I guess I am a little confused, though. Did they make the 10ML60D for a number of years? I have two with that model number, and know of a third one. All three have the rounded-top chute, 6hp engines and the 1/2 open-side buckets. The one in the picture has a seven horse, with fully enclosed side bucket and squared off chute top. Can that still have that model number?


----------



## sscotsman (Dec 8, 2010)

Looks like its a mixed and matched machine..
The tractor unit, the bucket attachment, and the engine are likely from three different machines originally, and someone put them all together to make a working snowblower..

The tractor unit is most likely a 1963 or 64 "first series" unit.
The bucket is from a 1968 to 1973 10,000 series.
And the engine looks like a 1980's Tecumseh.

None of this is a big deal if everything works! which it seems it does...

Scot


----------



## Elt31987 (Sep 6, 2015)

The Tractor body says Ser. No. 10ML60D

The Bucket says Mod No. 10995 Ser. 043588

The Motor i cant find any numbers or maybe i don't know where to look but the engine is clearly a replacement.


Didn't the first series NOT come with the 2 disconnect levers?


----------



## sscotsman (Dec 8, 2010)

Elt31987 said:


> The Tractor body says Ser. No. 10ML60D


As far as I know, that model number was only used in the "first series", and did not extend into the 10,000 series. Its possible it might have been used in 1965 with the earliest models of the 10,000 series, but I doubt it..but we know the bucket isn't 1965 anyway!  So im going to say its 99% likely the tractor is a '63 or '64 first series.



Elt31987 said:


> The Bucket says Mod No. 10995 Ser. 043588


That's a 1970 10,000 series bucket.



Elt31987 said:


> Didn't the first series NOT come with the 2 disconnect levers?


That part is a bit of a mystery..the "Sno-Thro clutch" auger on/off lever is part of the bucket attachment, not part of the tractor..so that lever is easy to explain..it just came along with the bucket! 

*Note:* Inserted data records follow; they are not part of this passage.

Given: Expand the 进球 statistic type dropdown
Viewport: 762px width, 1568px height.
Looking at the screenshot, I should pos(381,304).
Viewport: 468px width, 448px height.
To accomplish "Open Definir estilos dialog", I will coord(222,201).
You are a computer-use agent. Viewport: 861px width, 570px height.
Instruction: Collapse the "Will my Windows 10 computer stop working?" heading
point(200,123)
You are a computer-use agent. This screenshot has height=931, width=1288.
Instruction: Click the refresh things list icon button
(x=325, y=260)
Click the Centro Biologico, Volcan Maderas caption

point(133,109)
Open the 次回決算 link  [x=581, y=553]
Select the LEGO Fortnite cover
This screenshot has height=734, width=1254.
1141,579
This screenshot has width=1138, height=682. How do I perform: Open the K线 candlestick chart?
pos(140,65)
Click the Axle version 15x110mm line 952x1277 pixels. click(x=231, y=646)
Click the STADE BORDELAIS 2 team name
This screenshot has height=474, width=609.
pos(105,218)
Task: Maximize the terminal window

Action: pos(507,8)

But the "tractor clutch lever" goes with the tractor, not the bucket:










And your machine does have the 10,000 series tractor clutch lever, and not the first series lever..

I haven't see enough machines "taken apart" to be totally clear how that works..but I have seen other instances of 10,000 series buckets mated to first series tractors, so I know it can be done..I imagine somehow the first series tractor lever gets replaced by a 10,000 series tractor lever..but im not sure how that is done exactly..

whoever did this conversion likely had a stash of parts, since they combined bits of three different snowblowers together..so it makes sense that they also had a 10,000 series tractor clutch lever to add to the project as well..

Im not sure how the conversion is done exactly..I only know it can be done.

Scot


----------



## Elt31987 (Sep 6, 2015)

Gotcha! So when it comes to Owners Manuals / Parts Manuals for all the parts will the 2 be available on the Ariens site and how would i find the Tecumseh manuals?


----------



## sscotsman (Dec 8, 2010)

Yep, you can input model and serial numbers on the Ariens manual lookup page to download manuals..If you dont have an exact serial number just use 001000.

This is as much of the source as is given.